Initial ideation led to different possibilities including fresh food delivery during episode premieres, DIY kits with prepackaged food and frozen meals. Feedback on these ideas unearthed an 

interesting contridiction; viewers wanted food on demand (to match their DVR viewing habits) but were turned off by any suggestion of additional preservation. Processes such as freezing or even shrink wrapping affected the perceived quality of the food and increases

the metaphorical distance between the food on the television and the one on the viewers plate. Trying to reason around this 

"catch 22" of ubiquitous on demand freshness led me to re-frame the problem of bridging the sensory gap by focusing on areas that celebrate the preservation processes. 

The reframe of celebrating preservation quickly led to fermentation and subsequently wine. In hindsight it seems obvious, a delicious, stable product with a strong culture built around learning subtle differences. To learn more about users I went on a shop along to a liquor store with a few participants. Most of the which had a simple like or dislike response when asked about their different beverage preferances. Speaking only of the brand, color and occasionally the varietal when pressed, their limited vocabulary in the space suggested an opportunity for informative entertainment. 

Sensorial work in Montessori schools is used to help children develop their senses into tools of perception. The core concept is that, by having structured play for each of the senses, the students will study their enviornment in a richer manner and develop a deeper understanding that is directly linked to their experiences. Building from this pedagogy, we can use sensory enhanced television as a platform for amateur vinos to develop their sense of taste and smell.

As a prototype I asked a dozen strangers to watch a short clip of a sommelier discussung the characteristics of a few wines as they tasted along. The responses were overwhelmingly positive. One particular moment when the sommolier mentioned the acidity tingling the side of her cheeks recieved affermitive nods from nearly every participant. The abstract idea of acidity in the wine was tied to a sensorial experience that each participant now understands in a much richer way than simply watching the clip. Upon walking out one participant quipped "Huh, I guess I like white wine now."  After successful testing confirmed it's appeal, I began to finalize the idea of Dionysus & Enology. 

Dionysus & Enology, or d&e, is a concept for a beverage delivery service paired with a travelogue style TV show highlighting different wine producing regions. Each week the drinks featured on the episode would arrive easily storable for later viewing.
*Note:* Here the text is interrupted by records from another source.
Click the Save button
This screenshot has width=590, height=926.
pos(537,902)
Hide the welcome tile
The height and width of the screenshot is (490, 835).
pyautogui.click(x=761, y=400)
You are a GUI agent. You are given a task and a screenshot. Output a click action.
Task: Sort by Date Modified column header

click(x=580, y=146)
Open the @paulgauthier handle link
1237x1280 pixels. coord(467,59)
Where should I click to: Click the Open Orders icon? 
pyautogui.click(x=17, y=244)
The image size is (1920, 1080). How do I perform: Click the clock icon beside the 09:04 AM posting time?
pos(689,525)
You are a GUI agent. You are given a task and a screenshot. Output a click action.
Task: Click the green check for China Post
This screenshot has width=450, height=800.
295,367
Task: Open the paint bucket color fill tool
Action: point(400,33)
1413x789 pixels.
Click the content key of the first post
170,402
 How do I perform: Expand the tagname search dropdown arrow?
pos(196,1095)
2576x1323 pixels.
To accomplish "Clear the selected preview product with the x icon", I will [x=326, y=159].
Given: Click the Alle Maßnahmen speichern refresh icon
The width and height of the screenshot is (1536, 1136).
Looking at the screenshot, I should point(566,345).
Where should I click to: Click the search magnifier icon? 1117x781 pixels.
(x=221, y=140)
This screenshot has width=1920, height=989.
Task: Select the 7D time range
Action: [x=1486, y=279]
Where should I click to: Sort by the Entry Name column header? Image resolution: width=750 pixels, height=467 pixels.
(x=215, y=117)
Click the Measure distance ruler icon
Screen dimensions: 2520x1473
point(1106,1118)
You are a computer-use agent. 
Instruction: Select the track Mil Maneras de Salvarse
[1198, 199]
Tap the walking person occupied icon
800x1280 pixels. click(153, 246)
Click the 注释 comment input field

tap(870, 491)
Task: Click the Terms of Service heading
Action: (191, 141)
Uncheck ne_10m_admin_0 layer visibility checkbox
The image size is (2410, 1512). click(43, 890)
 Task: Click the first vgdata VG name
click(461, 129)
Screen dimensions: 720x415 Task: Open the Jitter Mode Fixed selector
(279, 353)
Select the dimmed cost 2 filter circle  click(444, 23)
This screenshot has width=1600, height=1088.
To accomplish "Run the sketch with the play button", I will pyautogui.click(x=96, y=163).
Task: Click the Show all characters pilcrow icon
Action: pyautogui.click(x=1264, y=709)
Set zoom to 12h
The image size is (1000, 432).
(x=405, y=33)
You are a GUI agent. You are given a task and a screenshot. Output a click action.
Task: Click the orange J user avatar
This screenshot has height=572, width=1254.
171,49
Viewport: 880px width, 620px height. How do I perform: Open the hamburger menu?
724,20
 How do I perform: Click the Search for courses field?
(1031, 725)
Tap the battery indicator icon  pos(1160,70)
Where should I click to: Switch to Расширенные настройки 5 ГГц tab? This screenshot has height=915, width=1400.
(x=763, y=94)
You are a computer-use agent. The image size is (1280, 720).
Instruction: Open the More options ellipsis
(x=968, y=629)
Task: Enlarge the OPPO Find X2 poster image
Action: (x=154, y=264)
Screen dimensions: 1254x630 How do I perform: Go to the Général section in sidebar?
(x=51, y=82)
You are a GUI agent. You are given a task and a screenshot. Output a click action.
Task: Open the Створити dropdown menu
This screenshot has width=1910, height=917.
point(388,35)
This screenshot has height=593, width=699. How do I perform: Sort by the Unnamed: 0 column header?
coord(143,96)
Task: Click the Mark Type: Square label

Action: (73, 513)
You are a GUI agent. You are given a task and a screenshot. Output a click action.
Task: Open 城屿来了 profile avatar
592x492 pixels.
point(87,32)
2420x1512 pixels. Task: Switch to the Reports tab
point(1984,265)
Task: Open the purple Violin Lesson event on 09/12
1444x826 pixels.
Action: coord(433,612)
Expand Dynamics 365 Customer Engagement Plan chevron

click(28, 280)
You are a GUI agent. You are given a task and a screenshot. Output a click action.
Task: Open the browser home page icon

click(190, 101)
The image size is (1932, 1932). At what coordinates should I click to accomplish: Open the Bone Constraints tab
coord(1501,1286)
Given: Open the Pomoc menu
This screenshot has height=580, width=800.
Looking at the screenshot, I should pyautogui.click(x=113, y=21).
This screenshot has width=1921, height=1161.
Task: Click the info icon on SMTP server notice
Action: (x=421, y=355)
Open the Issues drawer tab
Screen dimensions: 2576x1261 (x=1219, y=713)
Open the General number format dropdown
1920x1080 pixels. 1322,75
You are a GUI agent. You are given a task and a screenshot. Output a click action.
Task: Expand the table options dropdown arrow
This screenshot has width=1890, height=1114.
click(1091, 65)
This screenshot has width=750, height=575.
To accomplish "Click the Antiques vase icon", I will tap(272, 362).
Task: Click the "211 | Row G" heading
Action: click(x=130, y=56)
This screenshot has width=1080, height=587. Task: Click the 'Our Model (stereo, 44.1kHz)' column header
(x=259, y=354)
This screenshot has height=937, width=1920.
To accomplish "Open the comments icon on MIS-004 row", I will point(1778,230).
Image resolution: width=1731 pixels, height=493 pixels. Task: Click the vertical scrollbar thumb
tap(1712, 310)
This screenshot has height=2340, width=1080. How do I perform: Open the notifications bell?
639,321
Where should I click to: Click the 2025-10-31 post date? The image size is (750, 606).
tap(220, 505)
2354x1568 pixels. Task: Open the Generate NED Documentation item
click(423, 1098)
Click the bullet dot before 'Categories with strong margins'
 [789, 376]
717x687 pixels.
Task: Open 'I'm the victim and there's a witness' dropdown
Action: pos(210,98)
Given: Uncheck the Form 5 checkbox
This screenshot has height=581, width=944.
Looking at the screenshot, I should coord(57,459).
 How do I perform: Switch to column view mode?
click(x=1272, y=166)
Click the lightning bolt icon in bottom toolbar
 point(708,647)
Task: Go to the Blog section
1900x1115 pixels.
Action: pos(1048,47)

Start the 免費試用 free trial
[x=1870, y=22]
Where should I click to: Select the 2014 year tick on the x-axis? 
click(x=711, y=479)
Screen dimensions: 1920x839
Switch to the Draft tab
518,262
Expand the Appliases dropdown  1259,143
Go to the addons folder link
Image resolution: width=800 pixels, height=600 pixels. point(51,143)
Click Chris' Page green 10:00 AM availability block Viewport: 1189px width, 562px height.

During the show, the host focuses on the details of the growing process and how they affect the final profile of the wine tying facts to sensory experiences.

 

There is a significant amount of tacit information taken in through our sense of taste and smell that cannot be conveyed through words. By creating a unique form of entertainment that harnesses our users' sense of taste and smell, we can provide concrete experiences for them to anchor to their learnings.This not onlyincreases their factual knowledge and expands their sensory pallette and changes their awareness while tasting wine in the future thus allowing for subtle nuances they otherwise would have missed.